Japanese candlestick charts have many popular applications thanks to their intuitiveness, ease of use, and immediacy. Popular applications of Japanese candlestick patterns include:
- Widely used as a key technical indicator.
- Assists in identifying support and resistance lines accurately.
- Is an accurate tool to measure market sentiment.
- Provides signals about price reversal points, accumulation zones, and signs to buy or sell.
Conclude
Technical analysis based on the candlestick chart pattern is only part of the technical analysis process before making trading decisions. Investors should use Japanese candlesticks in combination with other methods to have a comprehensive view of the market. Hopefully, through this article by Forex Trading, you can clearly understand how to read Japanese candlestick charts in stock trading and apply them in practice.
FAQs
Which candlestick pattern is most accurate?

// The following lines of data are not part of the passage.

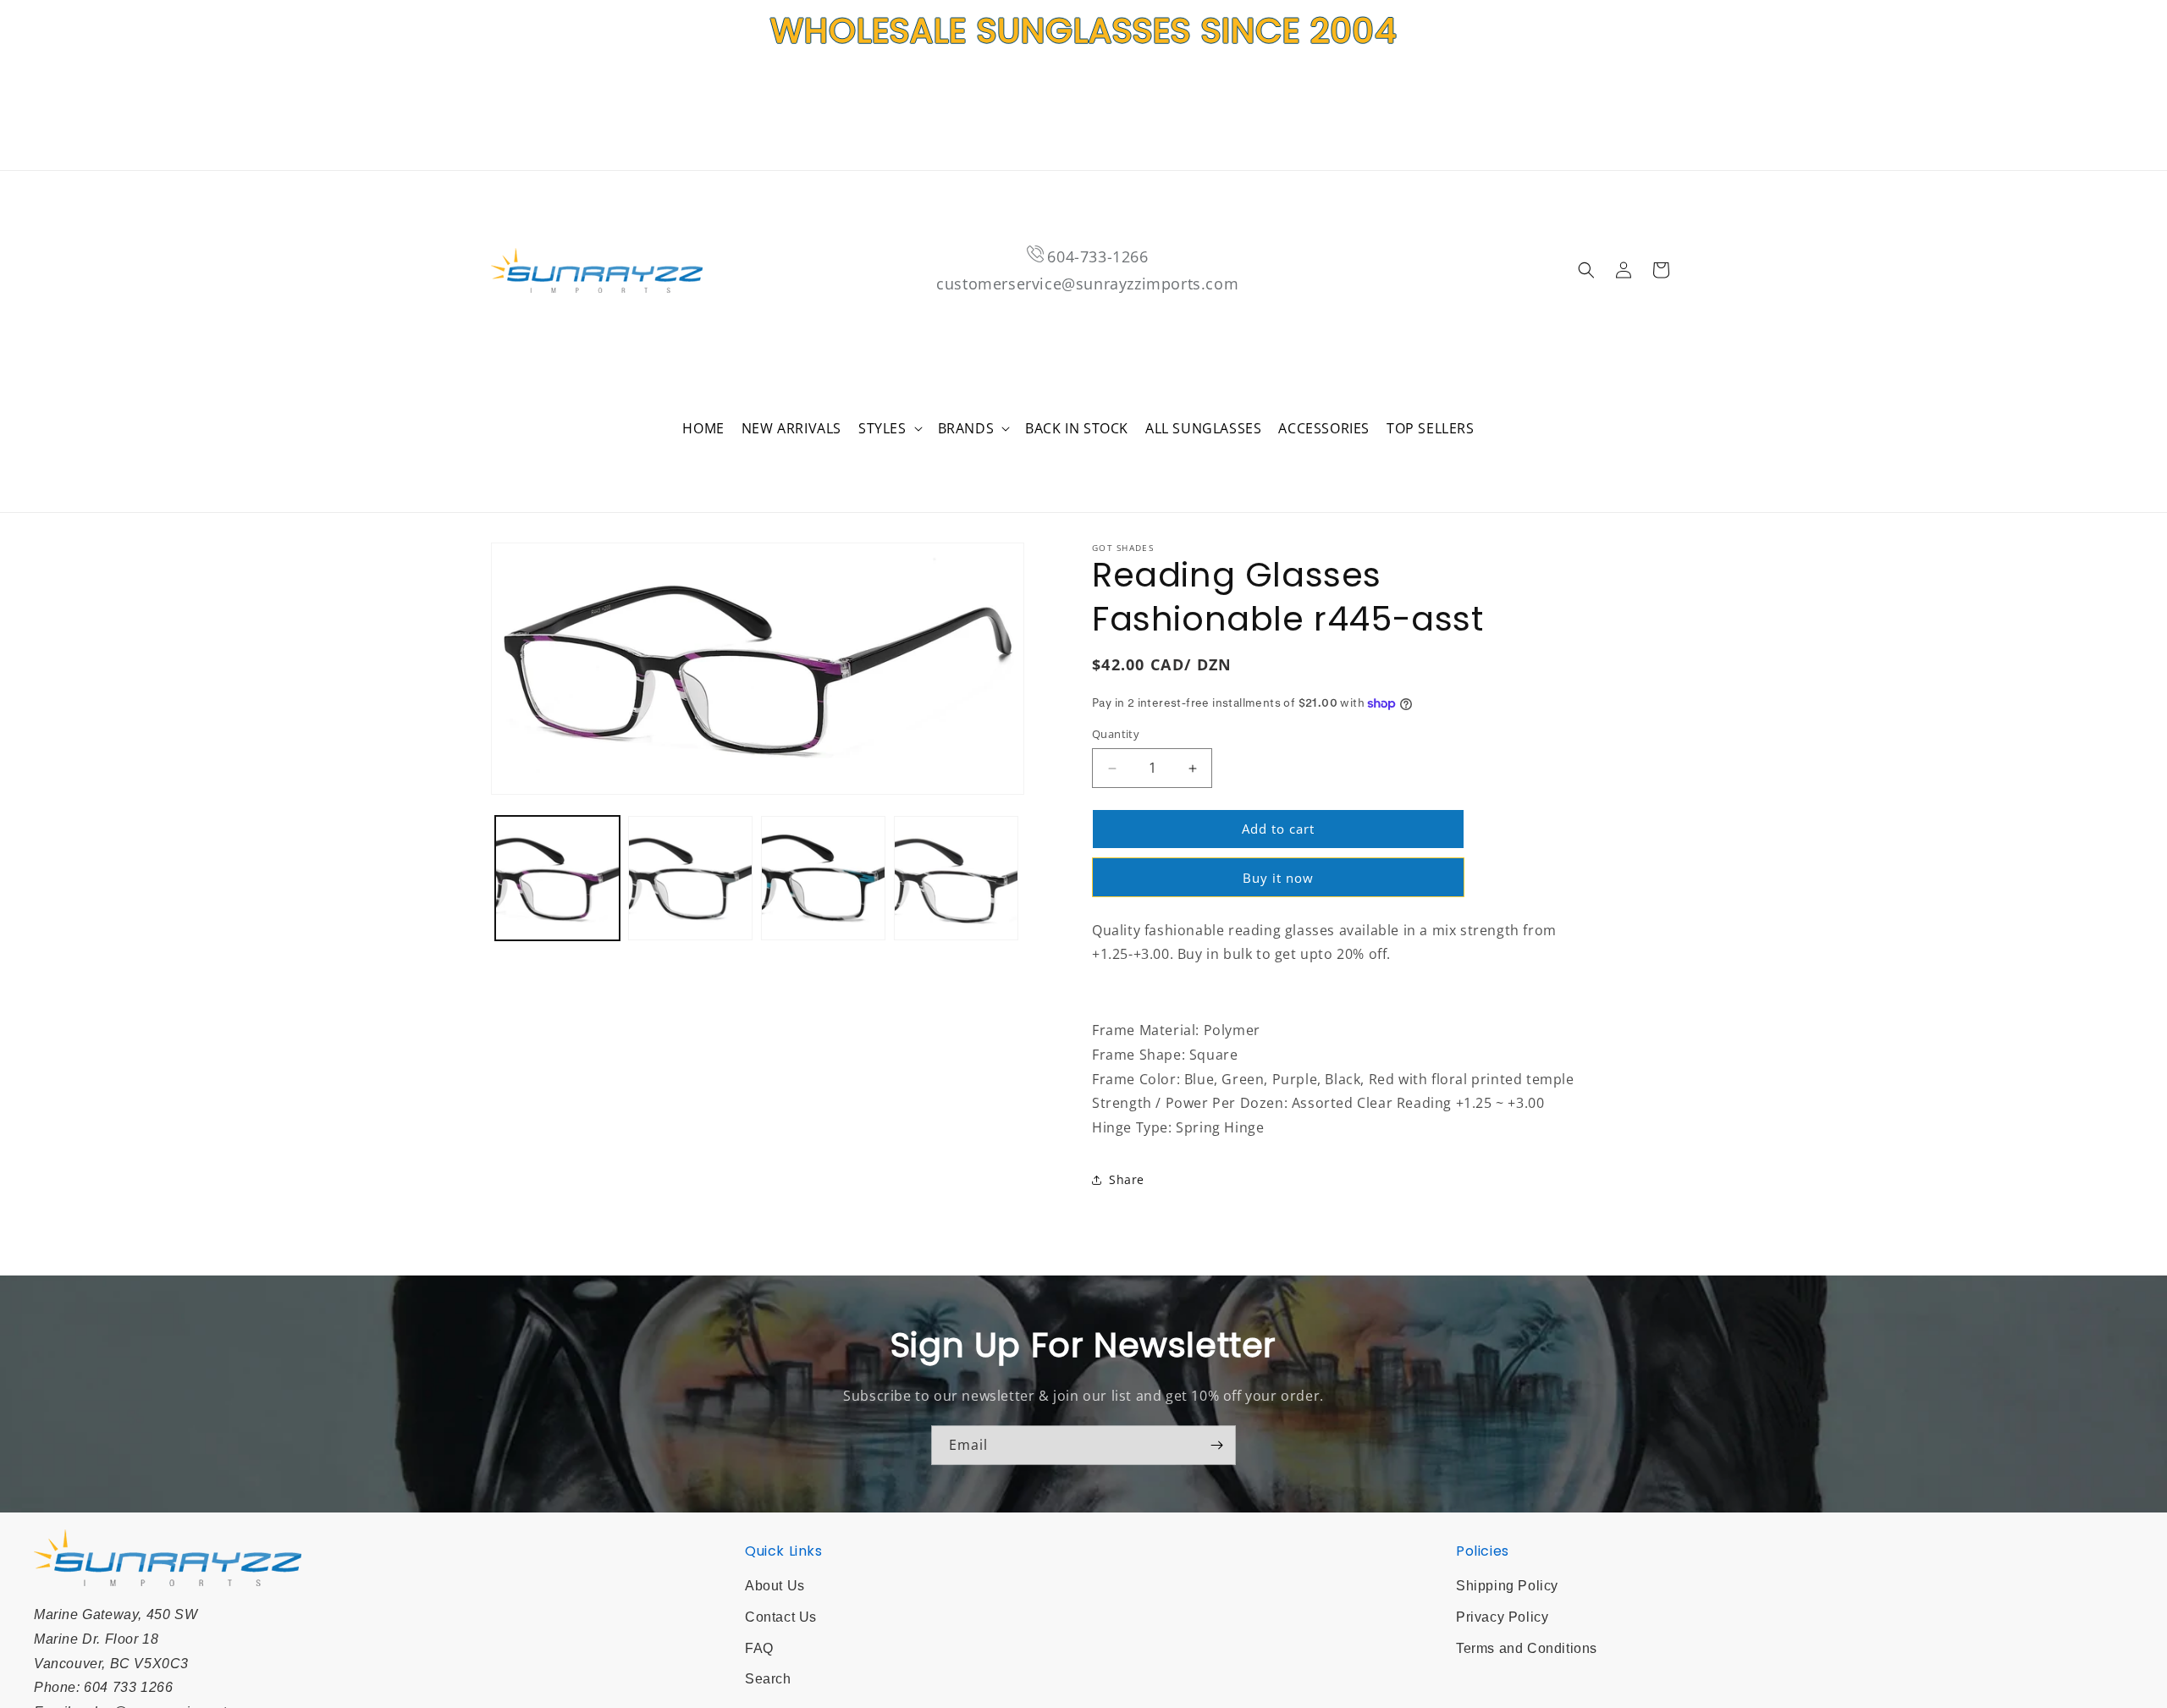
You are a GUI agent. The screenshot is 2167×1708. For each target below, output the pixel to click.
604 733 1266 (128, 1687)
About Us (775, 1586)
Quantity (1115, 734)
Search (768, 1679)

Candlestick patterns reflect the trader’s psychology during the trading period. There is no “most accurate” model. Each pattern is just an indicator of what the trader thinks about the trend. However, some traders prefer and often apply specific models.
What is the 3 candlestick rule?
There is a belief that three candles open and close gradually higher or lower than the previous candle. Because it can predict the upcoming trend reversal. Some traders consider this sequence to be a confirmation of a reversal. Two popular three-candle reversal candlestick patterns are “Three White Soldiers” and “Three Black Crows”.
How are CandleSticks understood?
A candle has a body and shadow, sometimes also called a candle and wick. The candle wick is the highest and lowest price of the asset. The top and bottom of the candle are the opening price and closing price.